▶ _GOAL_
Render every line of the items below as a Markdown table with the columns Row and Line, numbering the rows and skipping blank lines. Leave the pictures out of the table.

[Interface element records]
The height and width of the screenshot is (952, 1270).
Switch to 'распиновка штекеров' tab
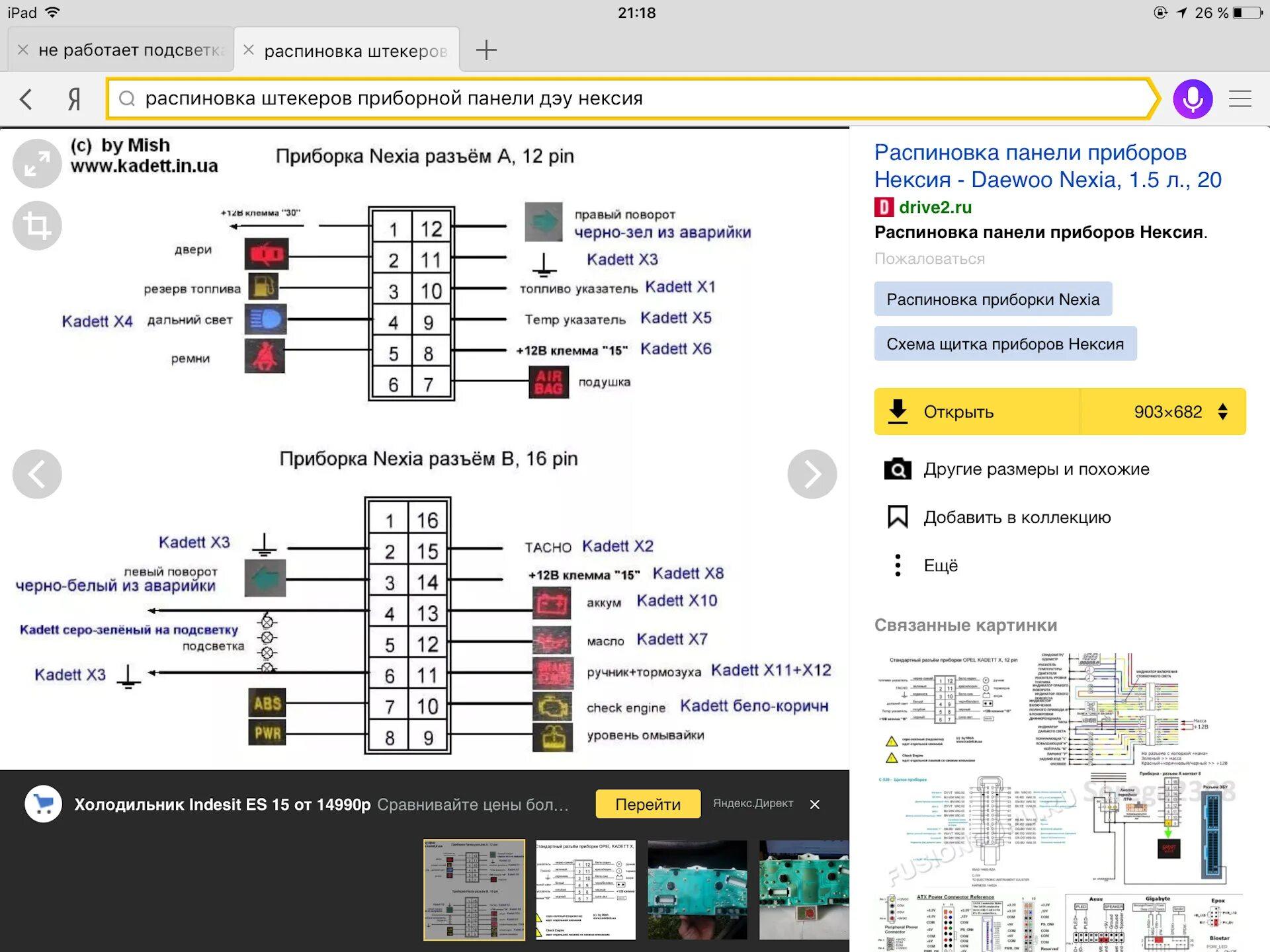pyautogui.click(x=355, y=51)
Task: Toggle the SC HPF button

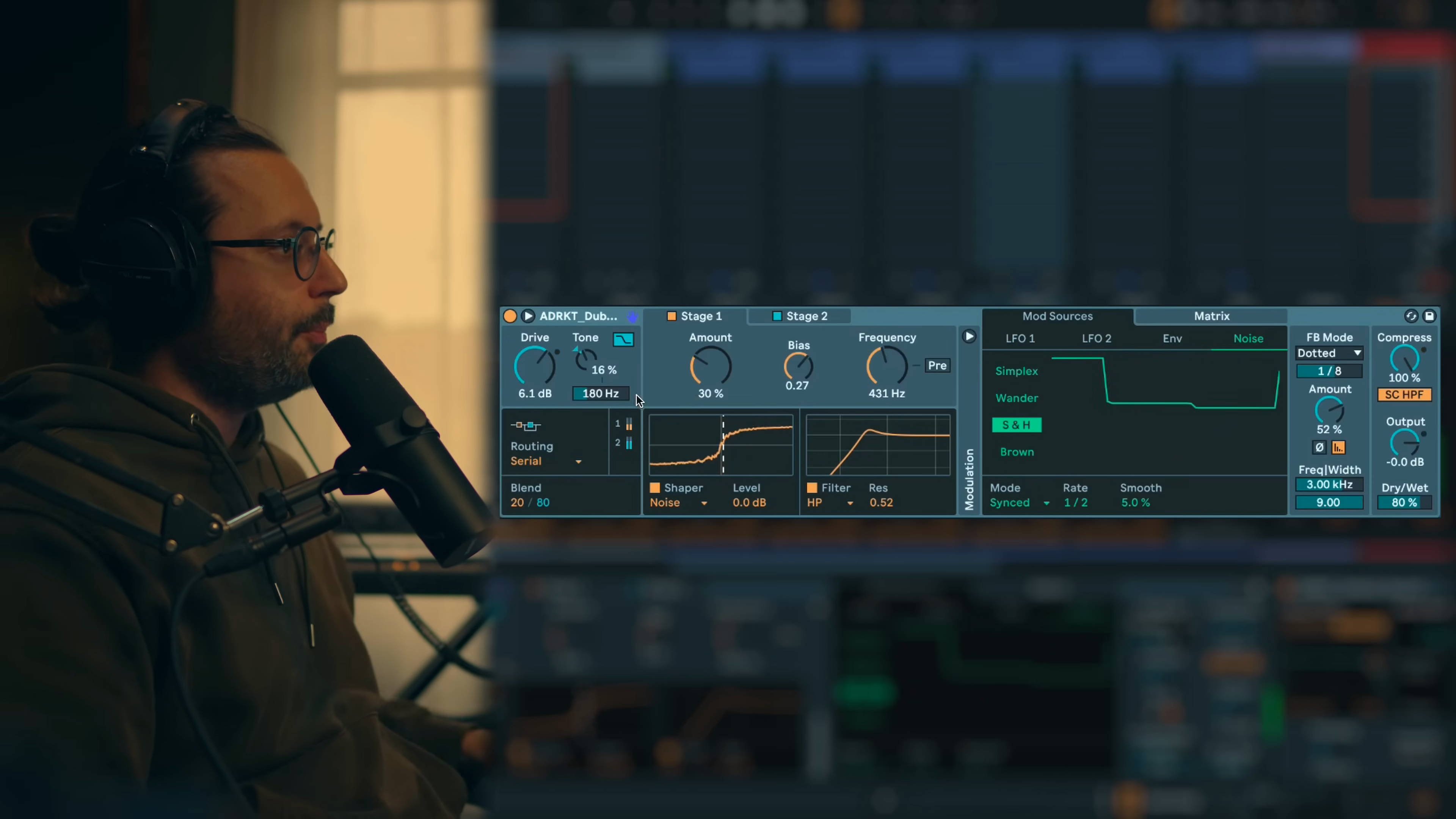Action: click(x=1404, y=394)
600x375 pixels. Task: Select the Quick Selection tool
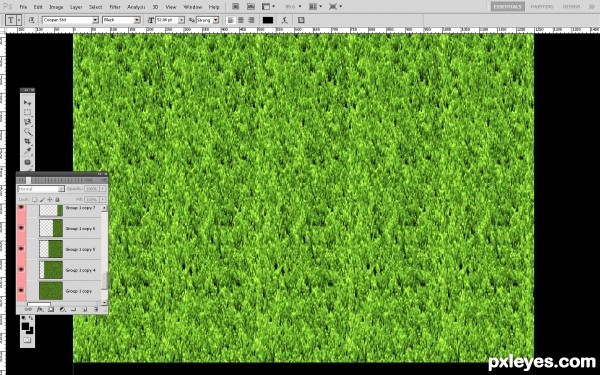[27, 132]
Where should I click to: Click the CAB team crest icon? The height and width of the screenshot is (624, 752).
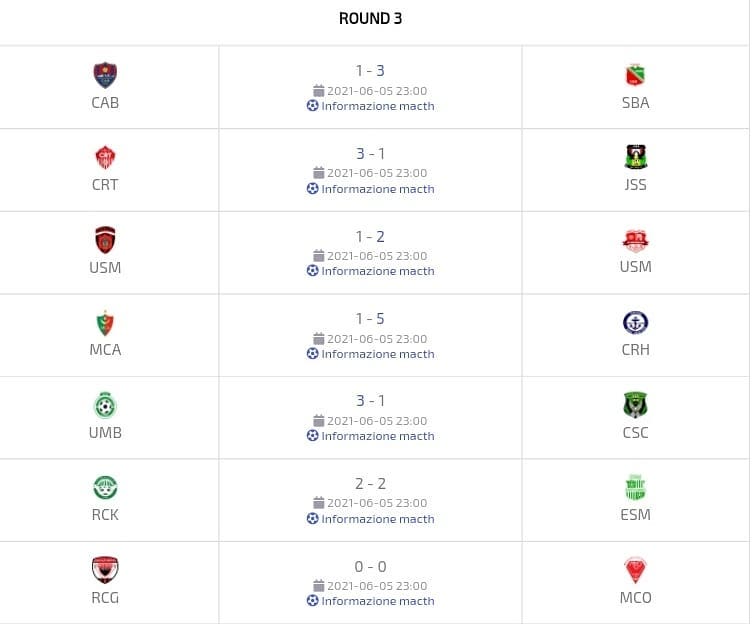(105, 75)
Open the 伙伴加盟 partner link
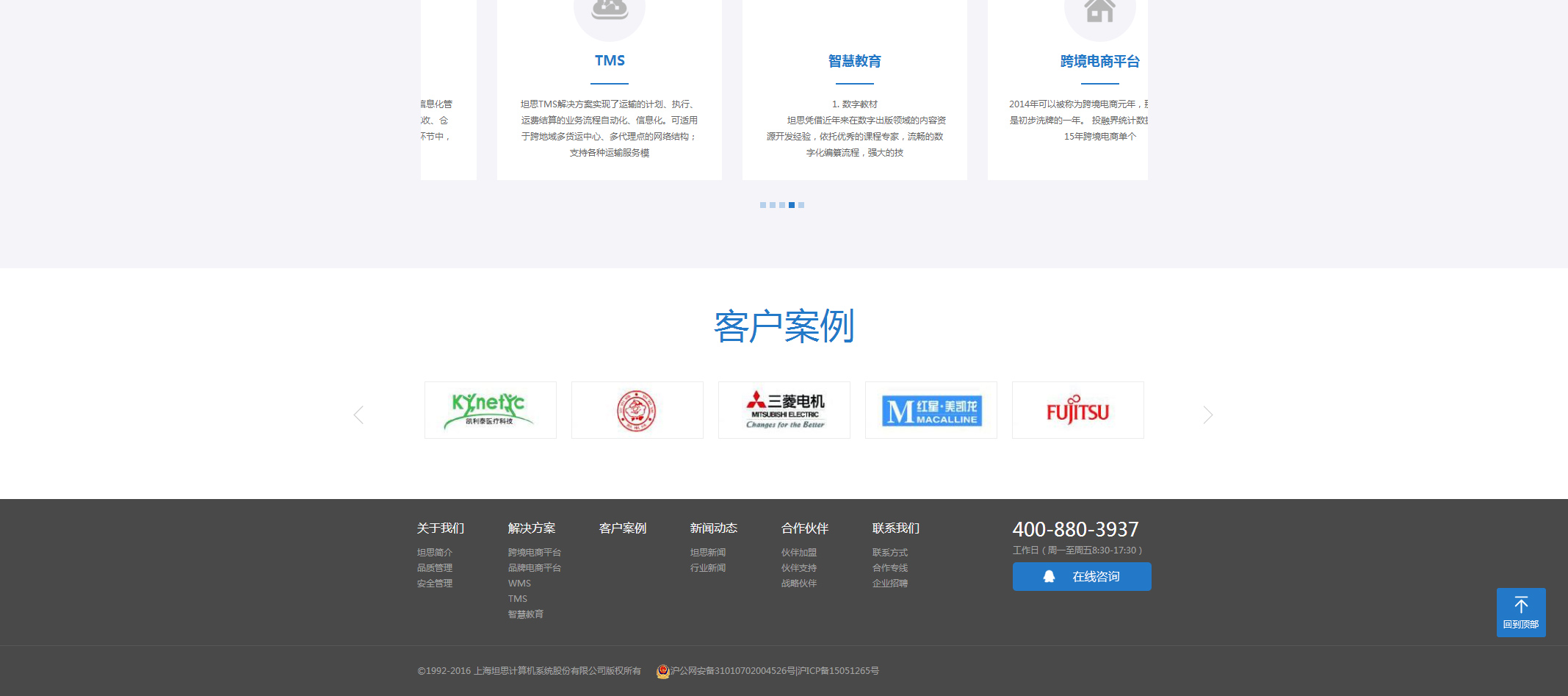Screen dimensions: 1568x696 (x=798, y=553)
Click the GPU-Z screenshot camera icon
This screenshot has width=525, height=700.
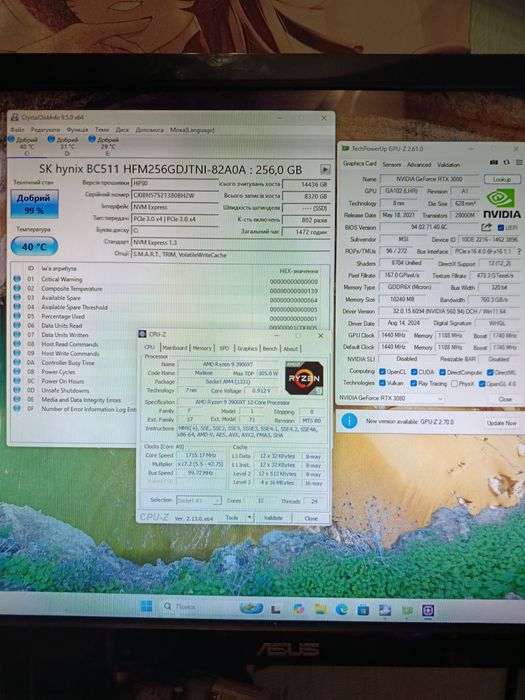pyautogui.click(x=494, y=162)
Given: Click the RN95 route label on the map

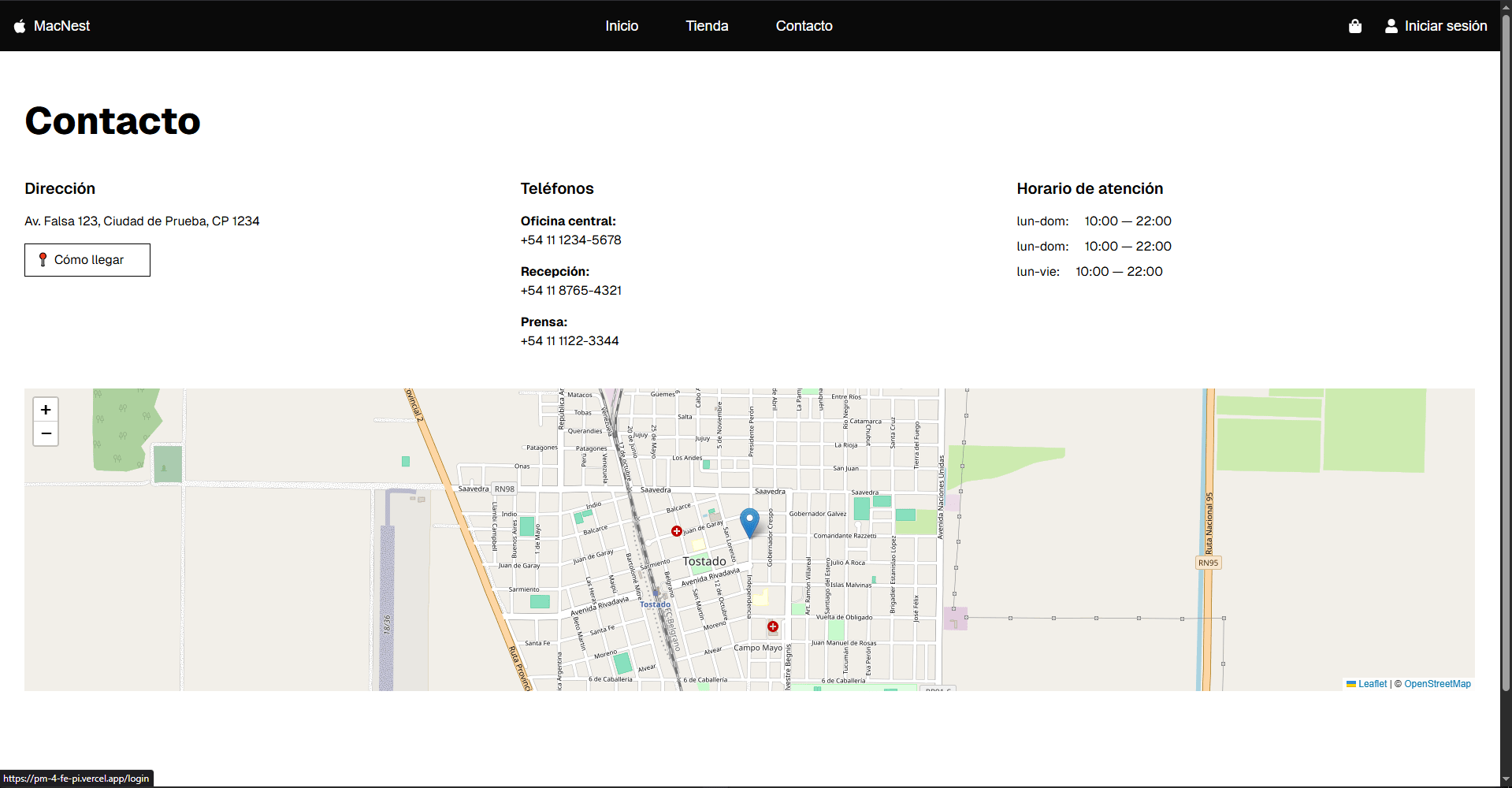Looking at the screenshot, I should [1207, 563].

▶ _SOLUTION FOR THIS EXERCISE_
| Row | Line |
|---|---|
| 1 | The height and width of the screenshot is (952, 1270). |
| 2 | Switch to 'распиновка штекеров' tab |
| 3 | pyautogui.click(x=355, y=51) |
| 4 | Task: Toggle the SC HPF button |
| 5 | Action: click(x=1404, y=394) |
| 6 | 600x375 pixels. Task: Select the Quick Selection tool |
| 7 | [27, 132] |
| 8 | Where should I click to: Click the CAB team crest icon? The height and width of the screenshot is (624, 752). |
| 9 | (105, 75) |
| 10 | Open the 伙伴加盟 partner link |
| 11 | Screen dimensions: 1568x696 (x=798, y=553) |
| 12 | Click the GPU-Z screenshot camera icon |
| 13 | This screenshot has width=525, height=700. |
| 14 | pyautogui.click(x=494, y=162) |
| 15 | Given: Click the RN95 route label on the map |
| 16 | Looking at the screenshot, I should [1207, 563]. |